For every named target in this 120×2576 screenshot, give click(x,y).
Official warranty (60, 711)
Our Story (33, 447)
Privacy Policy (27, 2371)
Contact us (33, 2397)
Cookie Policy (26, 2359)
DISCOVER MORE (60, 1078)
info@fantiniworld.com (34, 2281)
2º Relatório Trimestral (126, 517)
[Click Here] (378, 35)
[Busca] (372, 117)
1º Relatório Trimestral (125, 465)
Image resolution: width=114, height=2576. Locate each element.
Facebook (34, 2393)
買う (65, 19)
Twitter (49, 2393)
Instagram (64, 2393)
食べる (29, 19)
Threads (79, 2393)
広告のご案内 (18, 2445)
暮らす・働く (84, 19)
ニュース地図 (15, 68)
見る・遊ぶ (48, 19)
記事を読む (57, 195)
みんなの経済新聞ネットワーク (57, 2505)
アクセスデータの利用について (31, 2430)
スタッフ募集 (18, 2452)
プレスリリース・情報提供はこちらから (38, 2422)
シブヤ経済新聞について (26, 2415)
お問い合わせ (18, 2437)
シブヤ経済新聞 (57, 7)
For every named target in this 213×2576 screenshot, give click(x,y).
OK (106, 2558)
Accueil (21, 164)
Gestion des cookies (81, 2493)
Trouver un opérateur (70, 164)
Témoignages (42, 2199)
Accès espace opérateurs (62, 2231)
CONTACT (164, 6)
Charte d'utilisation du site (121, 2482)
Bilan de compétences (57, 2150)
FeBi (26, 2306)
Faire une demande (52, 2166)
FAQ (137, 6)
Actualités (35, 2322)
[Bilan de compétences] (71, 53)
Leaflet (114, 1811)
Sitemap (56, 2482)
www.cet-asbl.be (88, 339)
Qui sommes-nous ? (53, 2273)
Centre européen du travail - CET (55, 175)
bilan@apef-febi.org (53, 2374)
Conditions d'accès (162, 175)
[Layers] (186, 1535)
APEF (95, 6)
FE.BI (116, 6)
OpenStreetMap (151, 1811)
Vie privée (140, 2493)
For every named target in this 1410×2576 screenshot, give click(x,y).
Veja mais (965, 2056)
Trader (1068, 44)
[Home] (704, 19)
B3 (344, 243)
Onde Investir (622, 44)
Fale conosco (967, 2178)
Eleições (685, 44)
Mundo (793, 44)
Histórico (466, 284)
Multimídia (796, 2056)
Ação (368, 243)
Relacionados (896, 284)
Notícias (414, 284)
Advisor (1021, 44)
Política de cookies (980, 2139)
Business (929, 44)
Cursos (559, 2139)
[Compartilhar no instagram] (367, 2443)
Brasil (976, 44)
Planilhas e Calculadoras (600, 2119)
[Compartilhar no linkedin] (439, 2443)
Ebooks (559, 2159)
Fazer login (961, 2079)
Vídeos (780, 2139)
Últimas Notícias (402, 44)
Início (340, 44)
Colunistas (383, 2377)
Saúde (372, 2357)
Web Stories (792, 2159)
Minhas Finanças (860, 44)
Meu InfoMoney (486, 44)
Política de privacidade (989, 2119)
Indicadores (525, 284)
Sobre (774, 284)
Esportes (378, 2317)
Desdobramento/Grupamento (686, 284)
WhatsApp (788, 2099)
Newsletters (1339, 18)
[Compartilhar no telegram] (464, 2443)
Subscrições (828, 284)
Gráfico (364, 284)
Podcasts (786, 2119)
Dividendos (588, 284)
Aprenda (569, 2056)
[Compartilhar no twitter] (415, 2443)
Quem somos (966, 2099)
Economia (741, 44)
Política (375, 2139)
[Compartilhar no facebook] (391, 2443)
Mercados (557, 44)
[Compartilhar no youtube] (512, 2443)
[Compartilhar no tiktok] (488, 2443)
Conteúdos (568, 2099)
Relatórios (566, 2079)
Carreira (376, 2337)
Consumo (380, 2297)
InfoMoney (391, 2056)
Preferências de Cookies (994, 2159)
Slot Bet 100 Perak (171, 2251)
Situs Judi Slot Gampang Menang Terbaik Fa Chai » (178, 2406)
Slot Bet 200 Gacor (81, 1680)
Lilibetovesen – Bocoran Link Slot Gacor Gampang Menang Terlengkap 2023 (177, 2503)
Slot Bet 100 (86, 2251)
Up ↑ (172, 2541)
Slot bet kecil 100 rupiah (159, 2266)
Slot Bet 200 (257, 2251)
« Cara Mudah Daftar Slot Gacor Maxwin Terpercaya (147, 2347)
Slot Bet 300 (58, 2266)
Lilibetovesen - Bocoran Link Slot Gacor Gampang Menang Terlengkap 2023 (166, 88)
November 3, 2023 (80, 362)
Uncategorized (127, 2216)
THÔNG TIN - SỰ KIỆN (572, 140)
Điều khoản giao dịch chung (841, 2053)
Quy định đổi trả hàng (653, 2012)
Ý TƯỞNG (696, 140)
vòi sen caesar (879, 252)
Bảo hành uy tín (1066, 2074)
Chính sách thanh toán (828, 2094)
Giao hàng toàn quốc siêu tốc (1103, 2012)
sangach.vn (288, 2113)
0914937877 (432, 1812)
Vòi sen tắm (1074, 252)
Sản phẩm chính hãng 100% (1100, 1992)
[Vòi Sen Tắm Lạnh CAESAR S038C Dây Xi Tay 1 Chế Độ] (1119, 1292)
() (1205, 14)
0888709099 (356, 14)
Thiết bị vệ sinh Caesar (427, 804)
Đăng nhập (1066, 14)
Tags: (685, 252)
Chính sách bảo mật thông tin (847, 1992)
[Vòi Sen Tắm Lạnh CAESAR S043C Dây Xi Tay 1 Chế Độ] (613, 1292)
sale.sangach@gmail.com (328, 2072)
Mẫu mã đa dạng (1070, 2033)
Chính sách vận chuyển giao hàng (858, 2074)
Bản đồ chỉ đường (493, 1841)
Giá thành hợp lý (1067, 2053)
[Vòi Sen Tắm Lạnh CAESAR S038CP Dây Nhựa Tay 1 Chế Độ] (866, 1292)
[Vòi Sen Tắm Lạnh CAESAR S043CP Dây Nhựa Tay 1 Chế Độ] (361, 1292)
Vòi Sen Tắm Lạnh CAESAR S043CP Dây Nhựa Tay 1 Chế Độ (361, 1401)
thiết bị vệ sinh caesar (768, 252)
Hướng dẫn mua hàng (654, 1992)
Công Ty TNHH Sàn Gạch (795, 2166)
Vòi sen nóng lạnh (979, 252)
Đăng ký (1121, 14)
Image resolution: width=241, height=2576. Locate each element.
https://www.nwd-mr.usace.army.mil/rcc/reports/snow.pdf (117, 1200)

# Exercise aim:
Every record above needs to be restated exactly.

# Completed exercise:
For every named target in this 120×2576 screenshot, give click(x,y).
Official warranty (60, 711)
Our Story (33, 447)
Privacy Policy (27, 2371)
Contact us (33, 2397)
Cookie Policy (26, 2359)
DISCOVER MORE (60, 1078)
info@fantiniworld.com (34, 2281)
2º Relatório Trimestral (126, 517)
[Click Here] (378, 35)
[Busca] (372, 117)
1º Relatório Trimestral (125, 465)
Image resolution: width=114, height=2576. Locate each element.
Facebook (34, 2393)
買う (65, 19)
Twitter (49, 2393)
Instagram (64, 2393)
食べる (29, 19)
Threads (79, 2393)
広告のご案内 (18, 2445)
暮らす・働く (84, 19)
ニュース地図 (15, 68)
見る・遊ぶ (48, 19)
記事を読む (57, 195)
みんなの経済新聞ネットワーク (57, 2505)
アクセスデータの利用について (31, 2430)
スタッフ募集 (18, 2452)
プレスリリース・情報提供はこちらから (38, 2422)
シブヤ経済新聞について (26, 2415)
お問い合わせ (18, 2437)
シブヤ経済新聞 (57, 7)
For every named target in this 213×2576 screenshot, give click(x,y).
OK (106, 2558)
Accueil (21, 164)
Gestion des cookies (81, 2493)
Trouver un opérateur (70, 164)
Témoignages (42, 2199)
Accès espace opérateurs (62, 2231)
CONTACT (164, 6)
Charte d'utilisation du site (121, 2482)
Bilan de compétences (57, 2150)
FeBi (26, 2306)
Faire une demande (52, 2166)
FAQ (137, 6)
Actualités (35, 2322)
[Bilan de compétences] (71, 53)
Leaflet (114, 1811)
Sitemap (56, 2482)
www.cet-asbl.be (88, 339)
Qui sommes-nous ? (53, 2273)
Centre européen du travail - CET (55, 175)
bilan@apef-febi.org (53, 2374)
Conditions d'accès (162, 175)
[Layers] (186, 1535)
APEF (95, 6)
FE.BI (116, 6)
OpenStreetMap (151, 1811)
Vie privée (140, 2493)
For every named target in this 1410×2576 screenshot, give click(x,y).
Veja mais (965, 2056)
Trader (1068, 44)
[Home] (704, 19)
B3 (344, 243)
Onde Investir (622, 44)
Fale conosco (967, 2178)
Eleições (685, 44)
Mundo (793, 44)
Histórico (466, 284)
Multimídia (796, 2056)
Ação (368, 243)
Relacionados (896, 284)
Notícias (414, 284)
Advisor (1021, 44)
Política de cookies (980, 2139)
Business (929, 44)
Cursos (559, 2139)
[Compartilhar no instagram] (367, 2443)
Brasil (976, 44)
Planilhas e Calculadoras (600, 2119)
[Compartilhar no linkedin] (439, 2443)
Ebooks (559, 2159)
Fazer login (961, 2079)
Vídeos (780, 2139)
Últimas Notícias (402, 44)
Início (340, 44)
Colunistas (383, 2377)
Saúde (372, 2357)
Web Stories (792, 2159)
Minhas Finanças (860, 44)
Meu InfoMoney (486, 44)
Política de privacidade (989, 2119)
Indicadores (525, 284)
Sobre (774, 284)
Esportes (378, 2317)
Desdobramento/Grupamento (686, 284)
WhatsApp (788, 2099)
Newsletters (1339, 18)
[Compartilhar no telegram] (464, 2443)
Subscrições (828, 284)
Gráfico (364, 284)
Podcasts (786, 2119)
Dividendos (588, 284)
Aprenda (569, 2056)
[Compartilhar no twitter] (415, 2443)
Quem somos (966, 2099)
Economia (741, 44)
Política (375, 2139)
[Compartilhar no facebook] (391, 2443)
Mercados (557, 44)
[Compartilhar no youtube] (512, 2443)
[Compartilhar no tiktok] (488, 2443)
Conteúdos (568, 2099)
Relatórios (566, 2079)
Carreira (376, 2337)
Consumo (380, 2297)
InfoMoney (391, 2056)
Preferências de Cookies (994, 2159)
Slot Bet 100 Perak (171, 2251)
Situs Judi Slot Gampang Menang Terbaik Fa Chai » (178, 2406)
Slot Bet 200 Gacor (81, 1680)
Lilibetovesen – Bocoran Link Slot Gacor Gampang Menang Terlengkap 2023 (177, 2503)
Slot Bet 100 (86, 2251)
Up ↑ (172, 2541)
Slot bet kecil 100 rupiah (159, 2266)
Slot Bet 200 (257, 2251)
« Cara Mudah Daftar Slot Gacor Maxwin Terpercaya (147, 2347)
Slot Bet 300 (58, 2266)
Lilibetovesen - Bocoran Link Slot Gacor Gampang Menang Terlengkap 2023 (166, 88)
November 3, 2023 (80, 362)
Uncategorized (127, 2216)
THÔNG TIN - SỰ KIỆN (572, 140)
Điều khoản giao dịch chung (841, 2053)
Quy định đổi trả hàng (653, 2012)
Ý TƯỞNG (696, 140)
vòi sen caesar (879, 252)
Bảo hành uy tín (1066, 2074)
Chính sách thanh toán (828, 2094)
Giao hàng toàn quốc siêu tốc (1103, 2012)
sangach.vn (288, 2113)
0914937877 (432, 1812)
Vòi sen tắm (1074, 252)
Sản phẩm chính hãng 100% (1100, 1992)
[Vòi Sen Tắm Lạnh CAESAR S038C Dây Xi Tay 1 Chế Độ] (1119, 1292)
() (1205, 14)
0888709099 (356, 14)
Thiết bị vệ sinh Caesar (427, 804)
Đăng nhập (1066, 14)
Tags: (685, 252)
Chính sách bảo mật thông tin (847, 1992)
[Vòi Sen Tắm Lạnh CAESAR S043C Dây Xi Tay 1 Chế Độ] (613, 1292)
sale.sangach@gmail.com (328, 2072)
Mẫu mã đa dạng (1070, 2033)
Chính sách vận chuyển giao hàng (858, 2074)
Bản đồ chỉ đường (493, 1841)
Giá thành hợp lý (1067, 2053)
[Vòi Sen Tắm Lạnh CAESAR S038CP Dây Nhựa Tay 1 Chế Độ] (866, 1292)
[Vòi Sen Tắm Lạnh CAESAR S043CP Dây Nhựa Tay 1 Chế Độ] (361, 1292)
Vòi Sen Tắm Lạnh CAESAR S043CP Dây Nhựa Tay 1 Chế Độ (361, 1401)
thiết bị vệ sinh caesar (768, 252)
Hướng dẫn mua hàng (654, 1992)
Công Ty TNHH Sàn Gạch (795, 2166)
Vòi sen nóng lạnh (979, 252)
Đăng ký (1121, 14)
Image resolution: width=241, height=2576. Locate each element.
https://www.nwd-mr.usace.army.mil/rcc/reports/snow.pdf (117, 1200)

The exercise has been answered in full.